• _Exercise_
Down to the last line, repeat the entries exactly.

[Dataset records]
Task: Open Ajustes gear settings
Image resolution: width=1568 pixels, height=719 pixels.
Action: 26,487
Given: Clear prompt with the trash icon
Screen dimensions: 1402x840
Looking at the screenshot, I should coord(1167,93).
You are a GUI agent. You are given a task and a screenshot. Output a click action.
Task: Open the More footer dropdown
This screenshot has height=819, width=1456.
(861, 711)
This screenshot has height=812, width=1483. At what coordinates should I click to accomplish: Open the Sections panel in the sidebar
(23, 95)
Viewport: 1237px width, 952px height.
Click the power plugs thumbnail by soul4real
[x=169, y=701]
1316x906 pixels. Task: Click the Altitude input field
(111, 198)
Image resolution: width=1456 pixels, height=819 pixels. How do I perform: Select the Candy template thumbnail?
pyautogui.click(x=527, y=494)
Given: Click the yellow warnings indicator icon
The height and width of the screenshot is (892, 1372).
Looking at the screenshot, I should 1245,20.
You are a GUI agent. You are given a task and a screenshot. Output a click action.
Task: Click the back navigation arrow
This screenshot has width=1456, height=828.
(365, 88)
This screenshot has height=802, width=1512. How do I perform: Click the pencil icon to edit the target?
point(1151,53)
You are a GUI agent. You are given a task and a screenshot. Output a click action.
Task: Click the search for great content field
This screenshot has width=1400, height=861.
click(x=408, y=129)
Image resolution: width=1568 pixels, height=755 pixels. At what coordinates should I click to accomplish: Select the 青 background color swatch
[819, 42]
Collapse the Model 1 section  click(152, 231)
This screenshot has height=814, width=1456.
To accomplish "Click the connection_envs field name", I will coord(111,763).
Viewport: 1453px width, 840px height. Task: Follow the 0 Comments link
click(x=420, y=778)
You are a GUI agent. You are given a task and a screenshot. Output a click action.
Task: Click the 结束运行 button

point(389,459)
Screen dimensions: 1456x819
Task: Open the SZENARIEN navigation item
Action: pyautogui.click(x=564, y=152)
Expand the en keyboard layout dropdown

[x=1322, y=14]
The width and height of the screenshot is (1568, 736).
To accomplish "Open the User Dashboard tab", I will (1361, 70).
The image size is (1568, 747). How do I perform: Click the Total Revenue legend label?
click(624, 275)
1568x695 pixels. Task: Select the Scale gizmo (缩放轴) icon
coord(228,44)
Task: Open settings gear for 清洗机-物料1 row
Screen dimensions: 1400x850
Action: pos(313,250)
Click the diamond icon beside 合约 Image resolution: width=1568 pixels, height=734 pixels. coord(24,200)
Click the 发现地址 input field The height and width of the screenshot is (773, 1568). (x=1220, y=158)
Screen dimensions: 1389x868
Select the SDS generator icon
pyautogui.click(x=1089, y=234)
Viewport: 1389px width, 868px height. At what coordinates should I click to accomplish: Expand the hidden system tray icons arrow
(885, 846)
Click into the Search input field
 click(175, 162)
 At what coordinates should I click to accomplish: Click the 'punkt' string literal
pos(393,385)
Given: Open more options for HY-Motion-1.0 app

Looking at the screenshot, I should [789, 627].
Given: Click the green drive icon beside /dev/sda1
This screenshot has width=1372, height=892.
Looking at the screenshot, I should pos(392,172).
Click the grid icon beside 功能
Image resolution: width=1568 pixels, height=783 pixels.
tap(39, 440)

• _Written answer_
Task: Open Ajustes gear settings
Image resolution: width=1568 pixels, height=719 pixels.
Action: 26,487
Given: Clear prompt with the trash icon
Screen dimensions: 1402x840
Looking at the screenshot, I should coord(1167,93).
You are a GUI agent. You are given a task and a screenshot. Output a click action.
Task: Open the More footer dropdown
This screenshot has height=819, width=1456.
(861, 711)
This screenshot has height=812, width=1483. At what coordinates should I click to accomplish: Open the Sections panel in the sidebar
(23, 95)
Viewport: 1237px width, 952px height.
Click the power plugs thumbnail by soul4real
[x=169, y=701]
1316x906 pixels. Task: Click the Altitude input field
(111, 198)
Image resolution: width=1456 pixels, height=819 pixels. How do I perform: Select the Candy template thumbnail?
pyautogui.click(x=527, y=494)
Given: Click the yellow warnings indicator icon
The height and width of the screenshot is (892, 1372).
Looking at the screenshot, I should 1245,20.
You are a GUI agent. You are given a task and a screenshot. Output a click action.
Task: Click the back navigation arrow
This screenshot has width=1456, height=828.
(365, 88)
This screenshot has height=802, width=1512. How do I perform: Click the pencil icon to edit the target?
point(1151,53)
You are a GUI agent. You are given a task and a screenshot. Output a click action.
Task: Click the search for great content field
This screenshot has width=1400, height=861.
click(x=408, y=129)
Image resolution: width=1568 pixels, height=755 pixels. At what coordinates should I click to accomplish: Select the 青 background color swatch
[819, 42]
Collapse the Model 1 section  click(152, 231)
This screenshot has height=814, width=1456.
To accomplish "Click the connection_envs field name", I will coord(111,763).
Viewport: 1453px width, 840px height. Task: Follow the 0 Comments link
click(x=420, y=778)
You are a GUI agent. You are given a task and a screenshot. Output a click action.
Task: Click the 结束运行 button

point(389,459)
Screen dimensions: 1456x819
Task: Open the SZENARIEN navigation item
Action: pyautogui.click(x=564, y=152)
Expand the en keyboard layout dropdown

[x=1322, y=14]
The width and height of the screenshot is (1568, 736).
To accomplish "Open the User Dashboard tab", I will (1361, 70).
The image size is (1568, 747). How do I perform: Click the Total Revenue legend label?
click(624, 275)
1568x695 pixels. Task: Select the Scale gizmo (缩放轴) icon
coord(228,44)
Task: Open settings gear for 清洗机-物料1 row
Screen dimensions: 1400x850
Action: pos(313,250)
Click the diamond icon beside 合约 Image resolution: width=1568 pixels, height=734 pixels. coord(24,200)
Click the 发现地址 input field The height and width of the screenshot is (773, 1568). (x=1220, y=158)
Screen dimensions: 1389x868
Select the SDS generator icon
pyautogui.click(x=1089, y=234)
Viewport: 1389px width, 868px height. At what coordinates should I click to accomplish: Expand the hidden system tray icons arrow
(885, 846)
Click into the Search input field
 click(175, 162)
 At what coordinates should I click to accomplish: Click the 'punkt' string literal
pos(393,385)
Given: Open more options for HY-Motion-1.0 app

Looking at the screenshot, I should [789, 627].
Given: Click the green drive icon beside /dev/sda1
This screenshot has width=1372, height=892.
Looking at the screenshot, I should pos(392,172).
Click the grid icon beside 功能
Image resolution: width=1568 pixels, height=783 pixels.
tap(39, 440)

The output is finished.